Friday, March 15, 2013

Fears of Growing up...

Lately I've discovered so much about myself and my life that scares me. Not necessarily bad things, just things I never thought i'd ever have to deal with. When a girl grows up and imagines her life, she pictures all the good, not the bad. I had a perfect picture of what my life would be like. Granted me and Jared's start was rocky, but it went about how I had it planned in my head. We were together for 4 years then got married. I think you really need to get to know someone before you can promise them the rest of your life. And I do know Jared, I know his every deep dark corner and past and I will guard those for the rest of my life, together or not. It's the leading up to marriage. I never thought I'd have to go 5 months without seeing him, then getting proposed to and married all within a month just for him to be gone again. Then to go through all this stressful crap again on top of starting a new marriage. Army crap, moving crap, money crap.... crap on top of crap. Anybody have a shovel?

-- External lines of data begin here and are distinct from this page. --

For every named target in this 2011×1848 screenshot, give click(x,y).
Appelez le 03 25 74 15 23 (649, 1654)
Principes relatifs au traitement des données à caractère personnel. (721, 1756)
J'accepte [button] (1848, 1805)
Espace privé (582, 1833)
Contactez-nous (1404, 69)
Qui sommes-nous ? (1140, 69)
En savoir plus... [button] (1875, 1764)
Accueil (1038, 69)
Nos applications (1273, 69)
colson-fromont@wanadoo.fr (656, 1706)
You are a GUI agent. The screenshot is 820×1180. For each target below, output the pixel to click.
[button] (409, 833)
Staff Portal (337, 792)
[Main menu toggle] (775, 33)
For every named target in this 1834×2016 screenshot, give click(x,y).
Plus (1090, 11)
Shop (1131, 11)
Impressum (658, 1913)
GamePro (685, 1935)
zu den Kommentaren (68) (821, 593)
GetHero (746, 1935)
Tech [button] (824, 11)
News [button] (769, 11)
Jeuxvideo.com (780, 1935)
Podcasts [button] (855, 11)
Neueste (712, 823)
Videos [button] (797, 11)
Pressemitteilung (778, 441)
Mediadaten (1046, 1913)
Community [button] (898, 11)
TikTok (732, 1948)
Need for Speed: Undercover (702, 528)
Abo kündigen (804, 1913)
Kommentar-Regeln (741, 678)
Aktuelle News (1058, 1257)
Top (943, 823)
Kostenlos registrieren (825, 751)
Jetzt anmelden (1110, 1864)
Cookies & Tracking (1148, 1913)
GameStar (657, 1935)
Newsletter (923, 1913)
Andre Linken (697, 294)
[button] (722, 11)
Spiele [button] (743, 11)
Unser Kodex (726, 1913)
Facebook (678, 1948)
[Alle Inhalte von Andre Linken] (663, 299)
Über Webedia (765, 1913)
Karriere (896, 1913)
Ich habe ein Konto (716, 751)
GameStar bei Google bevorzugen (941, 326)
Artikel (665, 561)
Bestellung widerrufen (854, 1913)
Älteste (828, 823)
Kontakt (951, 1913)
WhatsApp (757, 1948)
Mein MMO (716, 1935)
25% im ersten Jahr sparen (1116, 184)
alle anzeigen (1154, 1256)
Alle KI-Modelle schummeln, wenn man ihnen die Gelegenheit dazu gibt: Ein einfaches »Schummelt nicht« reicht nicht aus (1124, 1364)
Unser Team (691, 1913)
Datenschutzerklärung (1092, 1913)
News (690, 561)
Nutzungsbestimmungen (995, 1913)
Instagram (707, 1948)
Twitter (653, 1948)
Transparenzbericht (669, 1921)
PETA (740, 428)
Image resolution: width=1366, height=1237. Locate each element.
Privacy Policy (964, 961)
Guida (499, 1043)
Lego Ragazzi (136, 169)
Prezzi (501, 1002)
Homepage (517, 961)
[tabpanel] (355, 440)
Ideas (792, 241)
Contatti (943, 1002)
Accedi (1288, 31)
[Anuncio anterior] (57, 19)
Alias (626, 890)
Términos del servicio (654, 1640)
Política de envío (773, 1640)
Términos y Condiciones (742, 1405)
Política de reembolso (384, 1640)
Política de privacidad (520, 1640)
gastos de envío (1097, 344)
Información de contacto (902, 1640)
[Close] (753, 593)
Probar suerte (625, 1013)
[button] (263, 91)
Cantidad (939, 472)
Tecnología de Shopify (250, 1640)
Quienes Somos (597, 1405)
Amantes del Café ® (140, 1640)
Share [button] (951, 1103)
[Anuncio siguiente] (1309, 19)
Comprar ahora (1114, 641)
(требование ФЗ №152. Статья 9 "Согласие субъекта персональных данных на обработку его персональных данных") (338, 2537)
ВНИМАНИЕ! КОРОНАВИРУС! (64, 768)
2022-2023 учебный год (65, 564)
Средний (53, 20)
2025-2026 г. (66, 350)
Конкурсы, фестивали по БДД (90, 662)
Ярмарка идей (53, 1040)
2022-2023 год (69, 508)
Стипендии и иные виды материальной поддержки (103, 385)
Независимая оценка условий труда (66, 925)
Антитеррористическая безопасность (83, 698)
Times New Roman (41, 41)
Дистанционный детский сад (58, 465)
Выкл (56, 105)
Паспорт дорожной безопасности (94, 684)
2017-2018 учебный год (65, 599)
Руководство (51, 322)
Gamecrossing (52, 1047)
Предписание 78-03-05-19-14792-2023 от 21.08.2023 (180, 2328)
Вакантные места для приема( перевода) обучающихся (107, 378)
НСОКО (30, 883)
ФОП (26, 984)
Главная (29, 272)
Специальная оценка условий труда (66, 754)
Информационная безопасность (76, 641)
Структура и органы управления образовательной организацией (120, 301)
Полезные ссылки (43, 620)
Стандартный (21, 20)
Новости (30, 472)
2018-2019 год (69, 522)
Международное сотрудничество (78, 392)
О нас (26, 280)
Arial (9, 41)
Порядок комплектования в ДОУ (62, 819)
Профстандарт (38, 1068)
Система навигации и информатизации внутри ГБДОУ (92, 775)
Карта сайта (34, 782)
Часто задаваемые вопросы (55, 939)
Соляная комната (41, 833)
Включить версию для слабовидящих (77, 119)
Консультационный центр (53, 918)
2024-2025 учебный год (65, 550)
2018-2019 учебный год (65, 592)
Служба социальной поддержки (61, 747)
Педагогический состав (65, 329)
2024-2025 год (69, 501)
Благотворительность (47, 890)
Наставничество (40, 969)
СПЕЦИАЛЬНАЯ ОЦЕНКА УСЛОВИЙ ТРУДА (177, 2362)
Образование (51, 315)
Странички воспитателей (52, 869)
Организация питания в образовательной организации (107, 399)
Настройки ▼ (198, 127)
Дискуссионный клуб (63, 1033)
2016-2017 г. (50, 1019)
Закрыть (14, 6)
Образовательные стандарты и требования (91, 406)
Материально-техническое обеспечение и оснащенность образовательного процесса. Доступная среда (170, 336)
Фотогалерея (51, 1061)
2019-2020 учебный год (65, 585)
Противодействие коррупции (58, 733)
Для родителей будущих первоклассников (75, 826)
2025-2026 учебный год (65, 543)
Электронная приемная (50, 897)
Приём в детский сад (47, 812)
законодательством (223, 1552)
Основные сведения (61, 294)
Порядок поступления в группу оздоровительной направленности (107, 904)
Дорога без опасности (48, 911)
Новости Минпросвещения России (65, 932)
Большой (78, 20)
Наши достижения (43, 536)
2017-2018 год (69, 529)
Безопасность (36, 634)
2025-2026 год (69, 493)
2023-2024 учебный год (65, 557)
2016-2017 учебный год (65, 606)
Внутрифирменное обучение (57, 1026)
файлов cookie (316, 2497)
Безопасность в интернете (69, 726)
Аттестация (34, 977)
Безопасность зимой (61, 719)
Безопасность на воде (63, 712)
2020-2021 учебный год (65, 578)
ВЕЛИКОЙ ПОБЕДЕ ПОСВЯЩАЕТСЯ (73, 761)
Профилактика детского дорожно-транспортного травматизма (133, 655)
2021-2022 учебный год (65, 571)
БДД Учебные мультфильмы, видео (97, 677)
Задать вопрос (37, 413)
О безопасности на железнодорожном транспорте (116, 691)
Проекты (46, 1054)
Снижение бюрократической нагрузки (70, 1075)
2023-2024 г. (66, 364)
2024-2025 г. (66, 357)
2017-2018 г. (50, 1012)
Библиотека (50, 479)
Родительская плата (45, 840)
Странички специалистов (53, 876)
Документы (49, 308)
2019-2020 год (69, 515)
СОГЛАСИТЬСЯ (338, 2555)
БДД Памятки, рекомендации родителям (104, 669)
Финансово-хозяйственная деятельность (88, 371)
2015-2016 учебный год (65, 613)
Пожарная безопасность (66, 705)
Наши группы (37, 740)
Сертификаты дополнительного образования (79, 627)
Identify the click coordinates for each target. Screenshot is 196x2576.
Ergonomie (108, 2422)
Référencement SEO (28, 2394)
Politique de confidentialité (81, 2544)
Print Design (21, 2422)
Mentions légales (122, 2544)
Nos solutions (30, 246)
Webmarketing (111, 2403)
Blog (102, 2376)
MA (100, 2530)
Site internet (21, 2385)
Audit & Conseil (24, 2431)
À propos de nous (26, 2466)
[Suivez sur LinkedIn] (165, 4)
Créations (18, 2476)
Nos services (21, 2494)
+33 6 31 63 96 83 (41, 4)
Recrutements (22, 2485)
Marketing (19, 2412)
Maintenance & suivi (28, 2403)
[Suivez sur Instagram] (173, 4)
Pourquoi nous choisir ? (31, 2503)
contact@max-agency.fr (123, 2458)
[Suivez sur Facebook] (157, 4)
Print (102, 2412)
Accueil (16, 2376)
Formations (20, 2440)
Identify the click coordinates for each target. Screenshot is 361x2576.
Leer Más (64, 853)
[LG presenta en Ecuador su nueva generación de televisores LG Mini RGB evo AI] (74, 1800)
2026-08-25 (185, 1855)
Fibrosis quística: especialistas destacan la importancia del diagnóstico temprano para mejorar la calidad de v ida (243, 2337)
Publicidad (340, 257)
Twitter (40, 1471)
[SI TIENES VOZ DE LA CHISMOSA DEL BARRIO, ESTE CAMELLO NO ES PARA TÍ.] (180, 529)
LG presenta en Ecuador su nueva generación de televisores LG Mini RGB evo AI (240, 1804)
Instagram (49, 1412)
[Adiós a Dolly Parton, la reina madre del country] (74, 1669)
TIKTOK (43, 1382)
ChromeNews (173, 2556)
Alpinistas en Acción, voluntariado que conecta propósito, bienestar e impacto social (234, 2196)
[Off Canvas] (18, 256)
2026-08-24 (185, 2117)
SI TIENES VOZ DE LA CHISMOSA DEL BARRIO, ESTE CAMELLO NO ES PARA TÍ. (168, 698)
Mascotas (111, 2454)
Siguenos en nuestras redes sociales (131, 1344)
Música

Let's just say this is not a good place for me right now! I am pushing my way through this load of CRAP as best I know how to, but man is it difficult. Especially when your so far away from all your support. I literally have the best sister, dad, and mother in law possible and I know they are only a call away but man I just wish I could be home in the sun driving my car, going to see my best friend and just hang out. I'm sick of this apartment, this place, these people. I wonder more and more each day if staying up here while Jared is deployed is even worth it. I know that's what I wanted but not at the risk of my health. It doesn't help that yes, I love my husband but he's to busy to be a good support system right now, which isn't mainly his fault but still. With him gone I'll have absolutely nobody. Idk, it's something I really need to think about but until then I am hoping to get good news about going to get my stuff and car soon, just so I can go home and see my daddy. And I'm counting the days till June 28th Because I get to go home again to see my sister, dad, and mother in law all in one weeked, along with a new kids on the block/boyz 2 men concert haha oh yahhhh!